Open gdamore opened 11 months ago
Note that use of this API would necessarily need to be incompatible with the existing API -- no intermingling of sockets of both unsafe and safe variants, and likely certain APIs which need to get references on objects would be difficult to support -- for example the statistics API would probably not be supported, or would only be supported for a given socket not for global views. We might also restrict what information is available for a pipe on a socket.
It is possible that we could give an option to get an unsafe handle from an existing safe socket, which might allow some intermingling as well.
This could work like:
unsafe_socket *nng_unsafe_socket_handle(nng_socket_t sock);
This would acquire a reference count on the socket, which would be held until the socket is released, which would have to be done by the user explicitly. Then we would have unsafe_socket versions of send and receive. We probably don't need to support unsafe versions of option APIs or others, because they are not normally on the hot code path.
I've had an inspiration.
What I want to do is add a new field to nng_socket, that is a pointer. If this is not null, then we can use it. Otherwise we have to do the old lookup.
We'll need a new constructor...
nng_req0_create()
or similar. This will work like open, but grab a hold on the socket and store the pointer.
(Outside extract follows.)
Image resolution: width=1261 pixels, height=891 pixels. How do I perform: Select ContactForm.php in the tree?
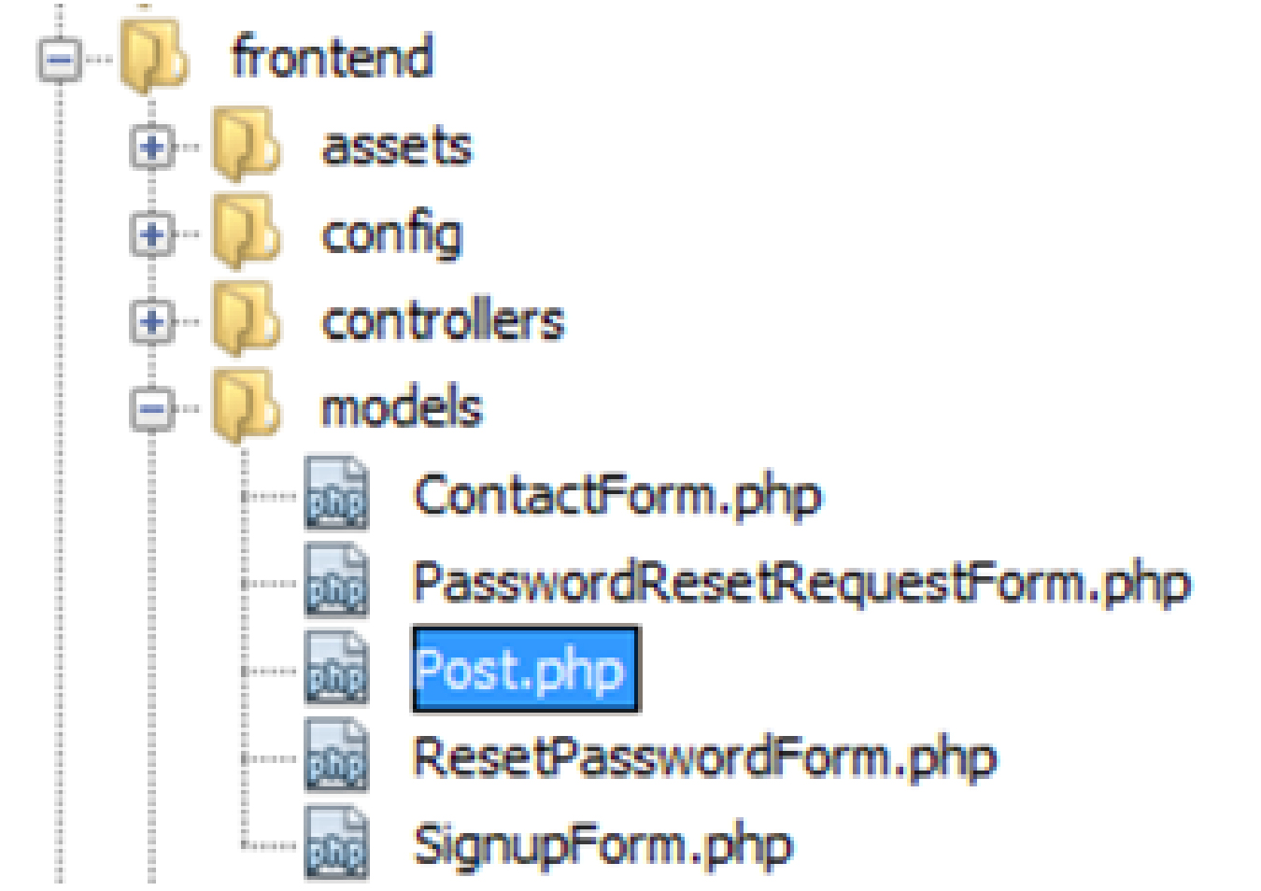617,496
A public nng_socket_hold()
function could be used to convert an id to a held with pointer structure.
When we're done, nng_socket_release()
can release the socket. (Or possibly we can make nng_close()
do it, but we need to be very clear about the semantics here -- is there any expectation for ability to use after close?
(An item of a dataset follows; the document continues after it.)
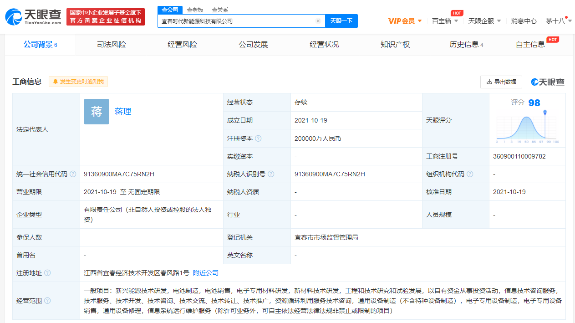Click the 导出数据 export button

pos(501,82)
Internally, nng_sock_find()
can be aware of this, and simply not do the locking or the table lookup if it finds the field is already populated.
This can also be done for contexts, where it will gain big, and possibly also listeners and dialers, but I doubt it will pay off much for listeners and dialers since those accesses (and also pipes) are probably infrequent.
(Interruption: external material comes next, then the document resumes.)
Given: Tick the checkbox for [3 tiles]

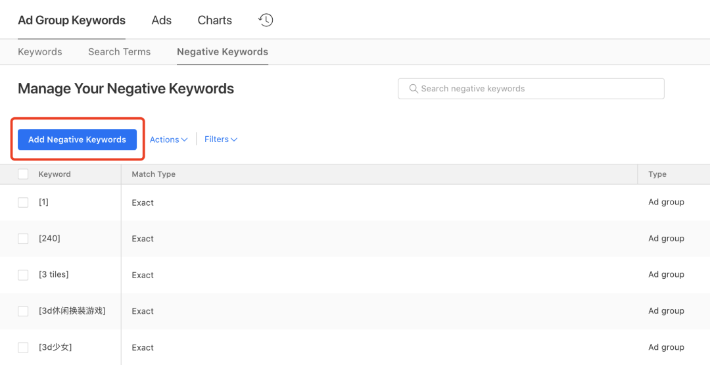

The approach given above would not be unsafe.
Today we use integers and hash table (which must be locked) with reference counting etc. to guarantee no use-after-free, when referring to sockets or contexts.
For many applications, we don't need the strict requirement that attempting to use a socket after it is closed is safe, and we could allow a paradigm where the finalization of the socket is the responsibility of the application. Further, we could require that application not destroy a socket unless it is certain that no other use is present - i.e. deferring the requirement for thread-safety for this particular operation to the application.
This should be an opt-in API, with suitable warnings. But for applications that can make use of them (for example many server applications open a socket and never close it), this would potentially greatly increase performance as we would no longer have to pay the price for the hash table lookups, nor the locking overhead associated with those lookups and reference counts.
This would clearly be a trade-off of convenience & safety in favor of raw performance. There are applications willing to make that trade-off.